AIM OF THE TASK ->
Copy the material word for word, from its first line through the line that contains "tap(379, 448)".

ENTRIES ->
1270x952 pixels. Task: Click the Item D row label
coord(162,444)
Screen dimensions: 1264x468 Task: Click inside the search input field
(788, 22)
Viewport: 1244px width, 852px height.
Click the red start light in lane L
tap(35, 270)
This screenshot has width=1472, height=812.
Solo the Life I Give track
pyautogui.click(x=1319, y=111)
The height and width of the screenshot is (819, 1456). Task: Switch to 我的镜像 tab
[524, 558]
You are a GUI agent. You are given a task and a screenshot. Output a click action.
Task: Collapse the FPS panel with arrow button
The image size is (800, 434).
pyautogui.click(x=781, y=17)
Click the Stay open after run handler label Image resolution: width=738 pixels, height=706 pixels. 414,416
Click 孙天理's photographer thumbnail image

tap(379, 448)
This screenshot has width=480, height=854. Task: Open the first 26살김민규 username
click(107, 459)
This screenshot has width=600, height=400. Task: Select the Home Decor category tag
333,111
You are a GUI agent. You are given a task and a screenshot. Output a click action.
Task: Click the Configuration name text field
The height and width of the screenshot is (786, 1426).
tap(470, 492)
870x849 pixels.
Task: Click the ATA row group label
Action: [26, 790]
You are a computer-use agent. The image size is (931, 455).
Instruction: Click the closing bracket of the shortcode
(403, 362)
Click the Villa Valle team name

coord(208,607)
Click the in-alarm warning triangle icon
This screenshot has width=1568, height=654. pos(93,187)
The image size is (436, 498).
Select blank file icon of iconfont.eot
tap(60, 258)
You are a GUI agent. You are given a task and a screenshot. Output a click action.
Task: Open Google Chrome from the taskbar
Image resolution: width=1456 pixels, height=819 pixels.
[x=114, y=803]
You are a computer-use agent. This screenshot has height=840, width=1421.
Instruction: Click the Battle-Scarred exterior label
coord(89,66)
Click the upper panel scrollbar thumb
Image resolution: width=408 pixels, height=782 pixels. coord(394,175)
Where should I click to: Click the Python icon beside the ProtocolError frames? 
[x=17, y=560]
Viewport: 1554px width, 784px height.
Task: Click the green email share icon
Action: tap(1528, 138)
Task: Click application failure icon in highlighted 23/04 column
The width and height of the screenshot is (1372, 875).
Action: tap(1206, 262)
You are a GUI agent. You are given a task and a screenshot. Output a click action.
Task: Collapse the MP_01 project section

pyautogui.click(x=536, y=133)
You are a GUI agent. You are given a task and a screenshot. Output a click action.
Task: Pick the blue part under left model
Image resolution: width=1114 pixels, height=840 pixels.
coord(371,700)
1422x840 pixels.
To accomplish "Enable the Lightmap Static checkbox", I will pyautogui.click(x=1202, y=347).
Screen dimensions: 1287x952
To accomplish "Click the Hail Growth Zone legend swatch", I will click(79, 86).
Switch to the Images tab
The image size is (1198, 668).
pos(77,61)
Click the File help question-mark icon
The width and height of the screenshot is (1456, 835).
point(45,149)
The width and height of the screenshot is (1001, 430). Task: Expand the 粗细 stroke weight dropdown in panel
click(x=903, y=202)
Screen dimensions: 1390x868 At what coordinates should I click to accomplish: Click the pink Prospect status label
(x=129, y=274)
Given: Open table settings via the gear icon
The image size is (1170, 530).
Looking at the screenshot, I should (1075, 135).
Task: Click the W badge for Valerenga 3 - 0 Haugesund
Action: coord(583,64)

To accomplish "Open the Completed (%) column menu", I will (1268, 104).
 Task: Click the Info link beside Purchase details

WORKED ANSWER ->
1270x952 pixels. Task: Click the Item D row label
coord(162,444)
Screen dimensions: 1264x468 Task: Click inside the search input field
(788, 22)
Viewport: 1244px width, 852px height.
Click the red start light in lane L
tap(35, 270)
This screenshot has width=1472, height=812.
Solo the Life I Give track
pyautogui.click(x=1319, y=111)
The height and width of the screenshot is (819, 1456). Task: Switch to 我的镜像 tab
[524, 558]
You are a GUI agent. You are given a task and a screenshot. Output a click action.
Task: Collapse the FPS panel with arrow button
The image size is (800, 434).
pyautogui.click(x=781, y=17)
Click the Stay open after run handler label Image resolution: width=738 pixels, height=706 pixels. 414,416
Click 孙天理's photographer thumbnail image

tap(379, 448)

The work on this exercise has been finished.